By: Maggie Vatter (CAS ’22)

VATICAN CITY – Just this past Monday, the Vatican decreed that weed was okay and has henceforth been encouraging all clergy members to smoke marijuana to chill out a little. However, speculation has arisen (like Christ on Easter) that it is because of Pope Francis’ own little weed habit. 

TMZ has just recently released images of what appears to be Pope Francis hotboxing his famous “popemobile”. What is even more interesting is the fact that the Pope seems to not be wearing his typical all-white holy robe, but rather a robe-sized baja hoodie.
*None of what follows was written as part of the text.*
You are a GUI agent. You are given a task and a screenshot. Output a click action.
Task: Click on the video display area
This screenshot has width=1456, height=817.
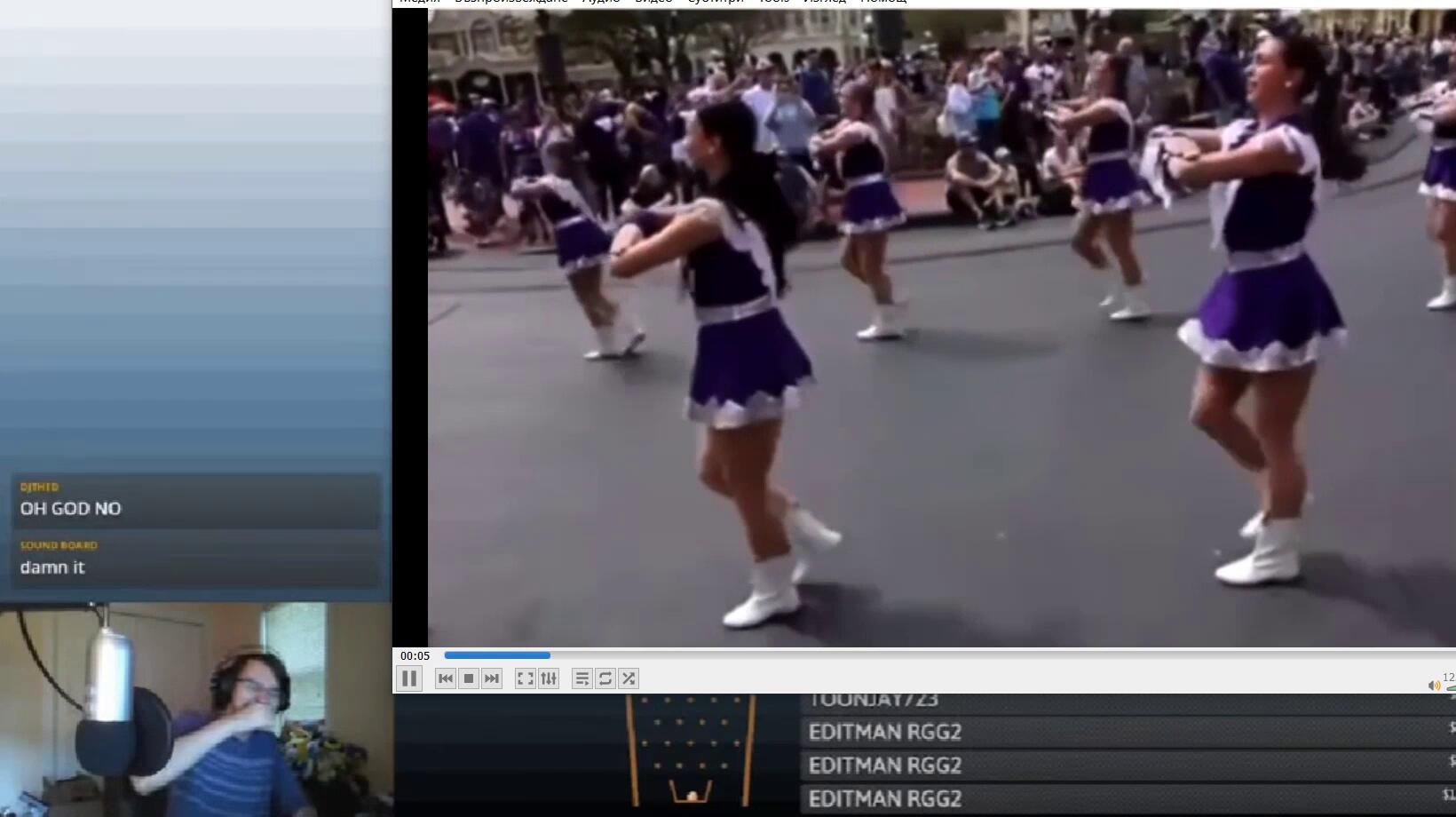941,329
While not entirely clear, it seems that the Pope was smoking out of a cross-shaped bowl.

Blaze be to Jesus!

“Pope Francis has always been a little more loose than my other bosses [former popes],” says Cardinal Lucius Fir. “It freakin’ rocks!” Cardinal Fir then quickly stepped away to repent for cursing.

To further support their commitment to accepting weed, the Vatican has launched a global campaign to rebrand what had been known as the “Devil’s Lettuce” to become “God’s Grass.”

The Bunion has reached out to the Papa for comment, but his spokespeople said that he was currently greened out and “talking to God.” 

To conservative Christian parents everywhere: it’s time to bring back your kid from Jesus camp – it’s okay for them to smoke weed now!